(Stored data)
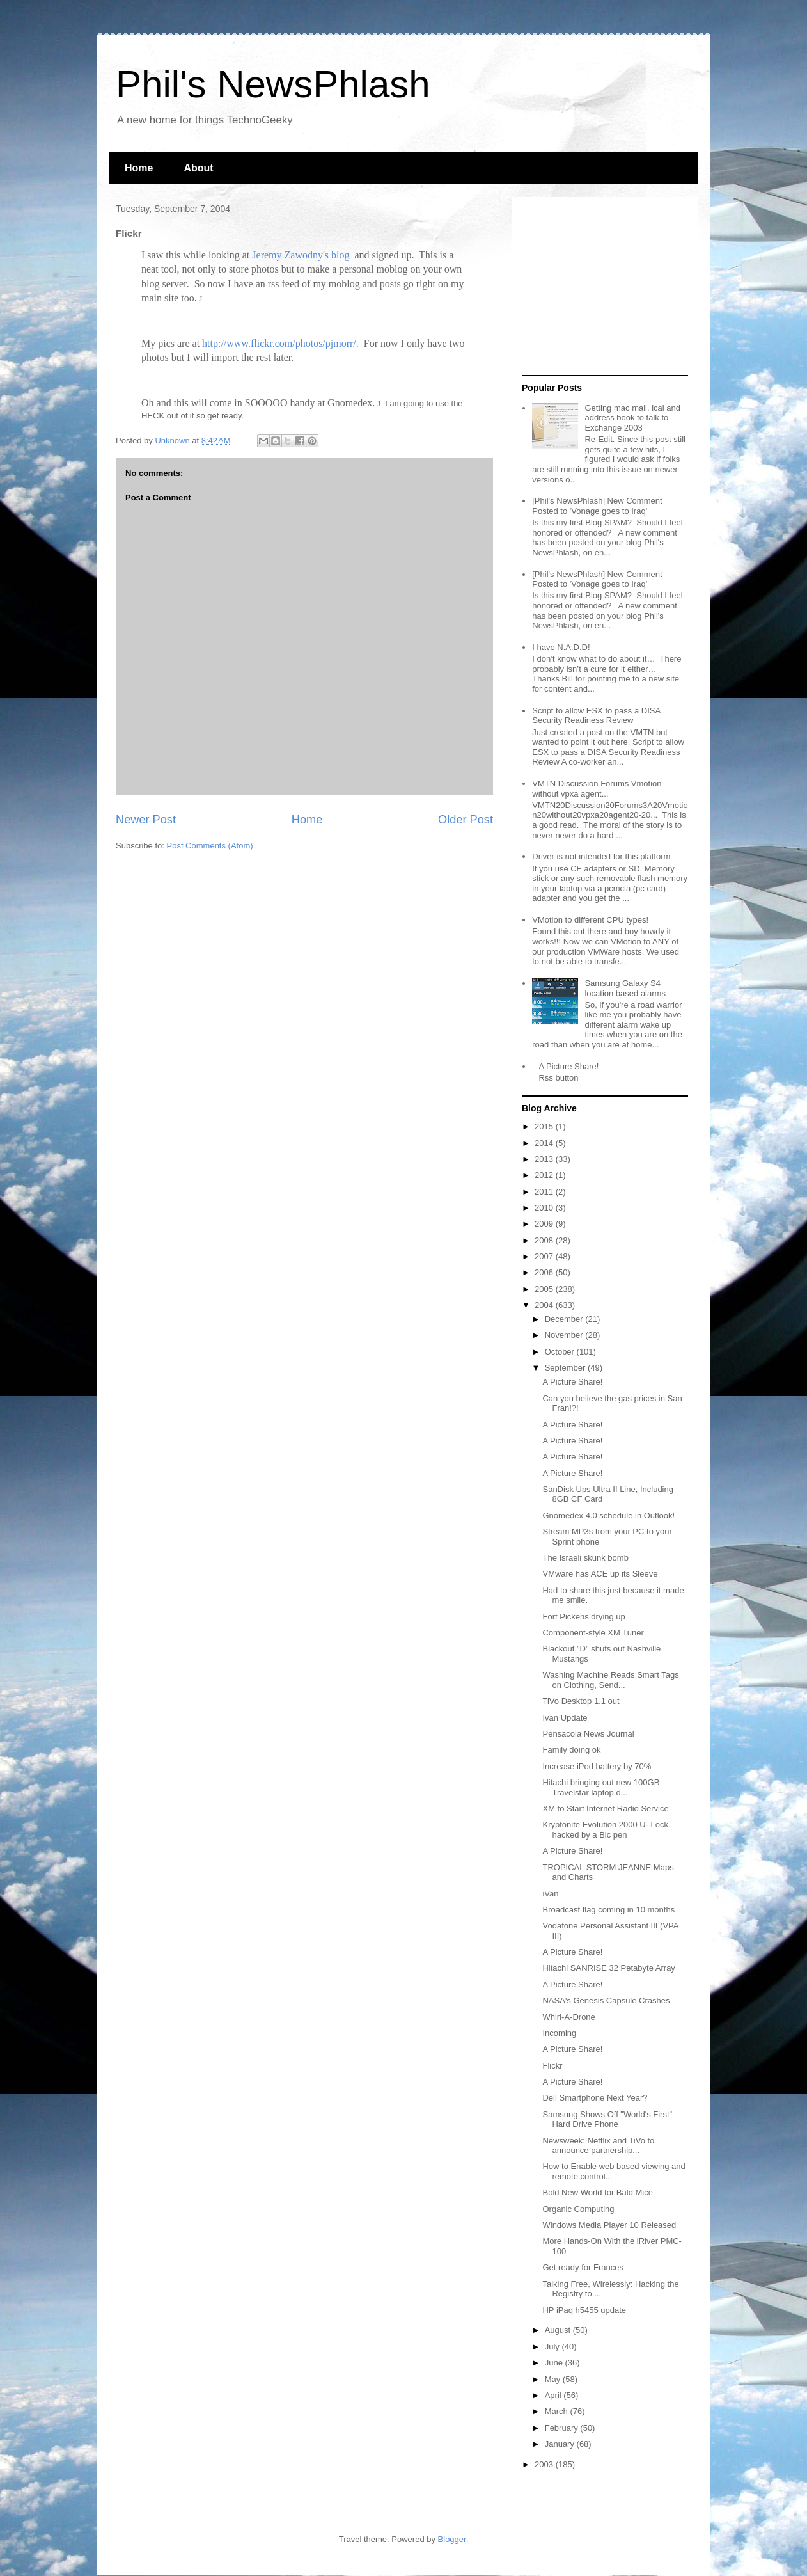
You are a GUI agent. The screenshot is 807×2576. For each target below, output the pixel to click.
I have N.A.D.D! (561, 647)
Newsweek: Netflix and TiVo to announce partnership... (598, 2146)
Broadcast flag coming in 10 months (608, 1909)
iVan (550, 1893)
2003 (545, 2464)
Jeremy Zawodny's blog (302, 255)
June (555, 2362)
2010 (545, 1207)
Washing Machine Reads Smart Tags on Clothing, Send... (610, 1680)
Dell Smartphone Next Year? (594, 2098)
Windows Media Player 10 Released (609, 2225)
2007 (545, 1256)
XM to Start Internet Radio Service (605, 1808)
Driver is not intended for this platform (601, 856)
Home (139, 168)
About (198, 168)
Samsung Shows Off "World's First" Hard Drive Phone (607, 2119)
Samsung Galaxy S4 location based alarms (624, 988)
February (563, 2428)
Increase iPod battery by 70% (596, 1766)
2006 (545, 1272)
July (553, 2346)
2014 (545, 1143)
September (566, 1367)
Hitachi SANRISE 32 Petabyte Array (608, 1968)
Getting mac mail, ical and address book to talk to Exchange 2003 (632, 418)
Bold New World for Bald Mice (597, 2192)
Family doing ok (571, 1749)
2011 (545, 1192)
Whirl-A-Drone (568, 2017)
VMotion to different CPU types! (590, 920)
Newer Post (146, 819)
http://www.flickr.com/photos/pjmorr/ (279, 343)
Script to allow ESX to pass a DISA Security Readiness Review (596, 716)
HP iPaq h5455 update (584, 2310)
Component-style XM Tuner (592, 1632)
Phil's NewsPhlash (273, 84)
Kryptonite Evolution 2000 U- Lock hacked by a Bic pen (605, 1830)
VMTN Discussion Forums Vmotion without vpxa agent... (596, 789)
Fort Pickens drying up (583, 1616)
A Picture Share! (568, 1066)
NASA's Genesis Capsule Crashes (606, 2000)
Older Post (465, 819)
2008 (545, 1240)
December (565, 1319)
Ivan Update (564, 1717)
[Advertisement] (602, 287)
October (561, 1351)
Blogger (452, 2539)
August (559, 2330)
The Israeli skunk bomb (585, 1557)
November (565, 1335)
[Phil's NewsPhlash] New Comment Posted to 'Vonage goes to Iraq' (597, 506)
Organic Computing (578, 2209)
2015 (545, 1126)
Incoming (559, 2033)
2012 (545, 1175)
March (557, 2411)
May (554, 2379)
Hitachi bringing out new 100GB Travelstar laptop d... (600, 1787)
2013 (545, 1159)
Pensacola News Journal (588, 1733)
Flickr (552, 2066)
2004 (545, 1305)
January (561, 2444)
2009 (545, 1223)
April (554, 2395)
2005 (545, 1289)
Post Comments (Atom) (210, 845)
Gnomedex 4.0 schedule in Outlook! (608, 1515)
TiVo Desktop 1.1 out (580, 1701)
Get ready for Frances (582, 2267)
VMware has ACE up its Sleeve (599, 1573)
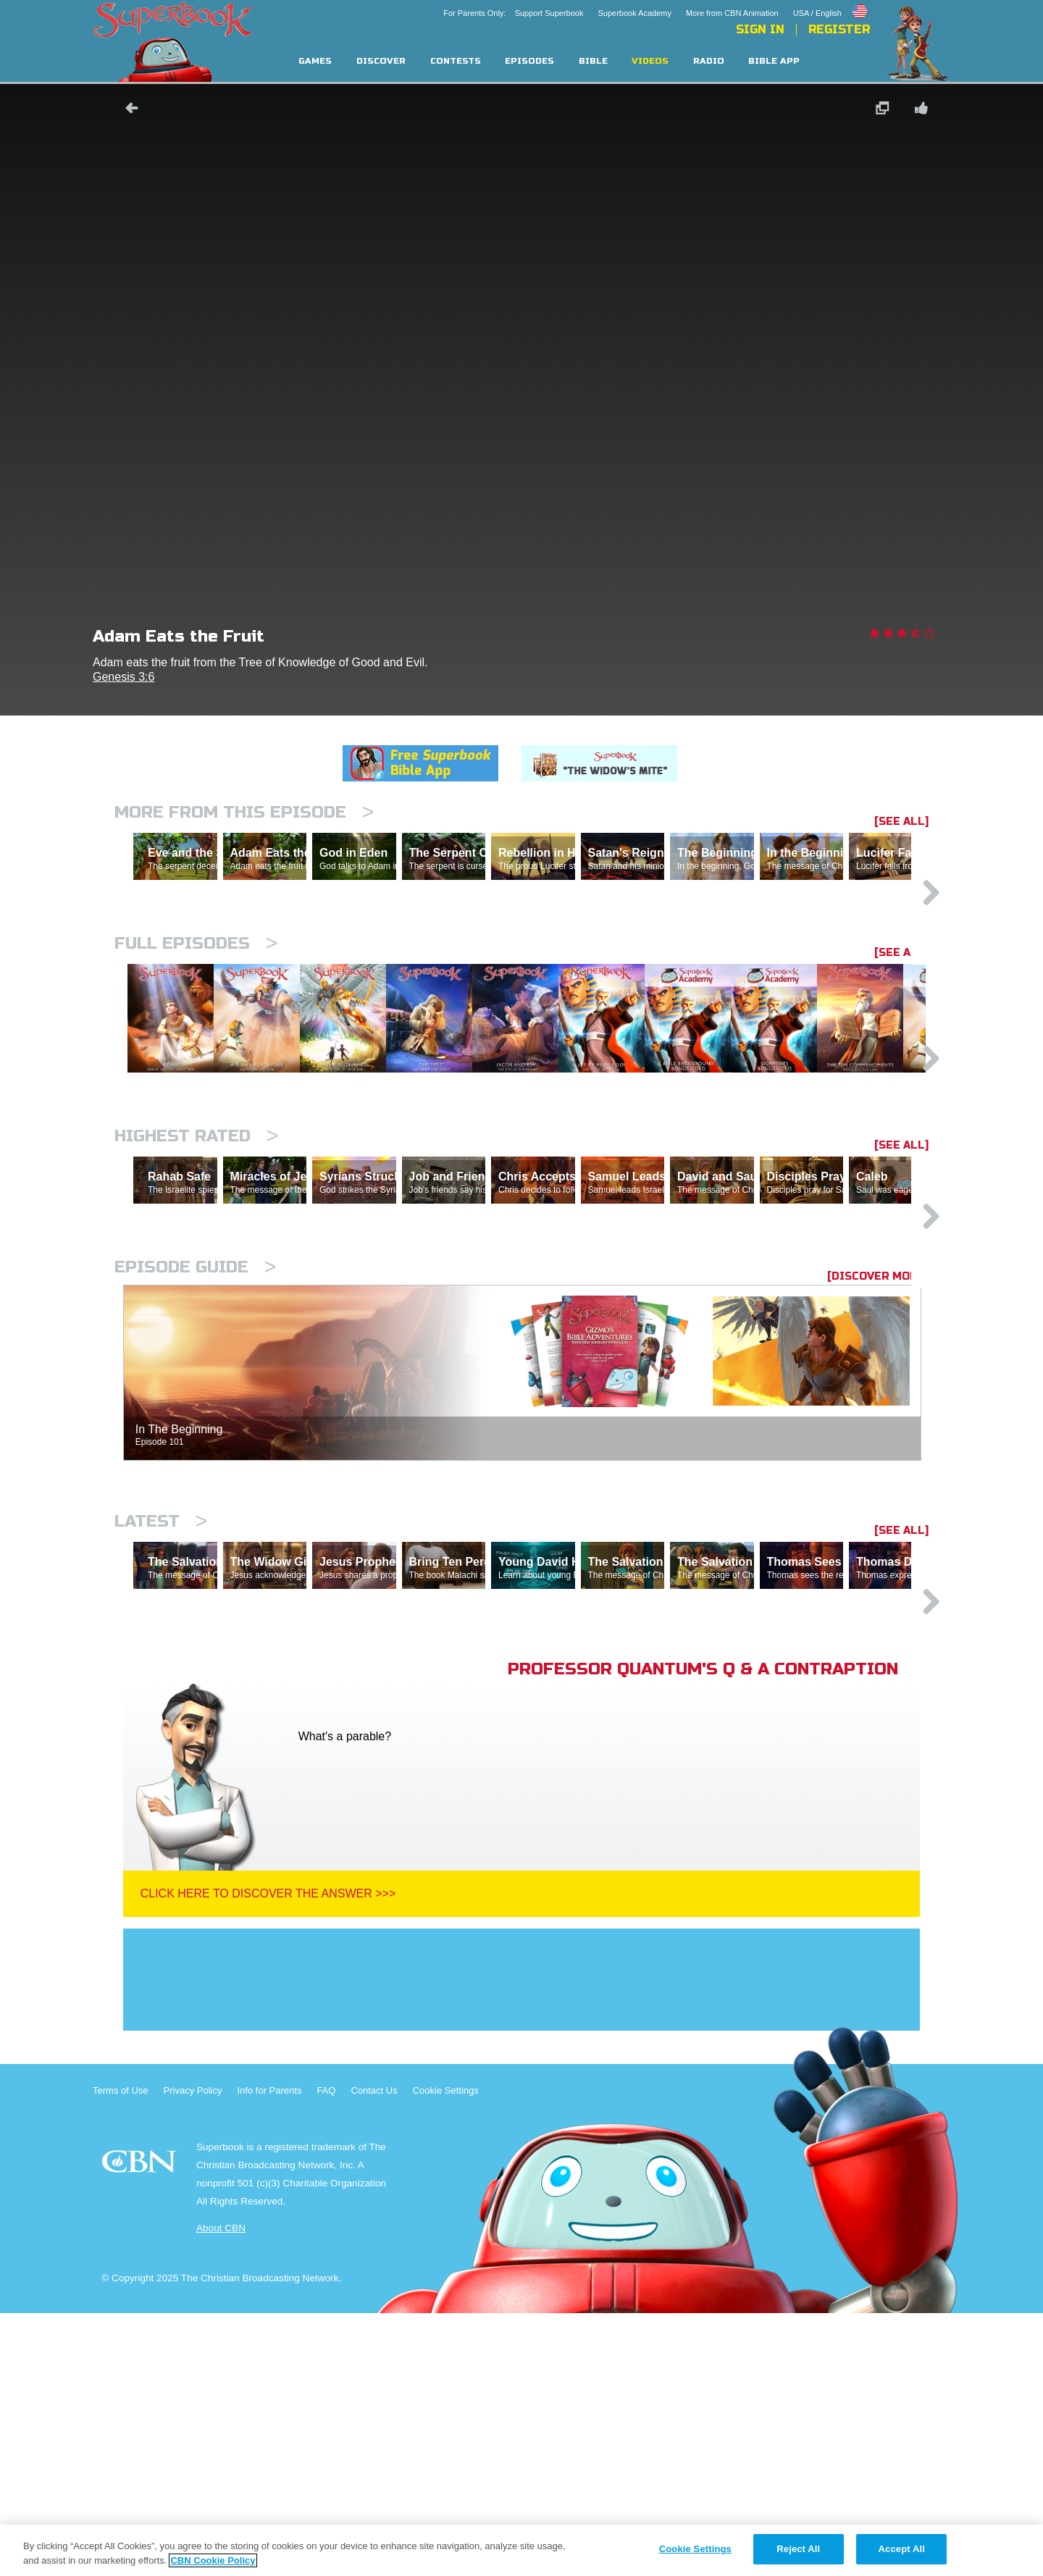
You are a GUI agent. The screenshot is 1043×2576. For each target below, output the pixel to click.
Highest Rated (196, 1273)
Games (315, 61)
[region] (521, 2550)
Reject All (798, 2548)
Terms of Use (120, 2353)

ACTIVITY: The entries above need to be transcribed word for word, and the pictures stay out.

TASK ANSWER:
You are a GUI agent. The screenshot is 807×2576. For each target below, output the pixel to click.
I have N.A.D.D! (561, 647)
Newsweek: Netflix and TiVo to announce partnership... (598, 2146)
Broadcast flag coming in 10 months (608, 1909)
iVan (550, 1893)
2003 (545, 2464)
Jeremy Zawodny's blog (302, 255)
June (555, 2362)
2010 (545, 1207)
Washing Machine Reads Smart Tags on Clothing, Send... (610, 1680)
Dell Smartphone Next Year? (594, 2098)
Windows Media Player 10 Released (609, 2225)
2007 (545, 1256)
XM to Start Internet Radio Service (605, 1808)
Driver is not intended for this platform (601, 856)
Home (139, 168)
About (198, 168)
Samsung Shows Off "World's First" Hard Drive Phone (607, 2119)
Samsung Galaxy S4 location based alarms (624, 988)
February (563, 2428)
Increase iPod battery by 70% (596, 1766)
2006 (545, 1272)
July (553, 2346)
2014 (545, 1143)
September (566, 1367)
Hitachi SANRISE 32 Petabyte Array (608, 1968)
Getting mac mail, ical and address book to talk to Exchange 2003 (632, 418)
Bold New World for Bald Mice (597, 2192)
Family doing ok (571, 1749)
2011 (545, 1192)
Whirl-A-Drone (568, 2017)
VMotion to different CPU types! (590, 920)
Newer Post (146, 819)
http://www.flickr.com/photos/pjmorr/ (279, 343)
Script to allow ESX to pass a DISA Security Readiness Review (596, 716)
HP iPaq h5455 update (584, 2310)
Component-style XM Tuner (592, 1632)
Phil's NewsPhlash (273, 84)
Kryptonite Evolution 2000 U- Lock hacked by a Bic pen (605, 1830)
VMTN Discussion Forums Vmotion without vpxa agent... (596, 789)
Fort Pickens drying up (583, 1616)
A Picture Share! (568, 1066)
NASA's Genesis Capsule Crashes (606, 2000)
Older Post (465, 819)
2008 (545, 1240)
December (565, 1319)
Ivan Update (564, 1717)
[Advertisement] (602, 287)
October (561, 1351)
Blogger (452, 2539)
August (559, 2330)
The Israeli skunk bomb (585, 1557)
November (565, 1335)
[Phil's NewsPhlash] New Comment Posted to 'Vonage goes to Iraq' (597, 506)
Organic Computing (578, 2209)
2015 (545, 1126)
Incoming (559, 2033)
2012 (545, 1175)
March (557, 2411)
May (554, 2379)
Hitachi bringing out new 100GB Travelstar laptop d... (600, 1787)
2013 (545, 1159)
Pensacola News Journal (588, 1733)
Flickr (552, 2066)
2004 (545, 1305)
January (561, 2444)
2009 (545, 1223)
April (554, 2395)
2005 (545, 1289)
Post Comments (Atom) (210, 845)
Gnomedex 4.0 schedule in Outlook! (608, 1515)
TiVo Desktop 1.1 out (580, 1701)
Get ready for Frances (582, 2267)
VMware has ACE up its Sleeve (599, 1573)
You are a GUI agent. The screenshot is 1043×2576. For each target below, output the pixel to click.
Highest Rated (196, 1273)
Games (315, 61)
[region] (521, 2550)
Reject All (798, 2548)
Terms of Use (120, 2353)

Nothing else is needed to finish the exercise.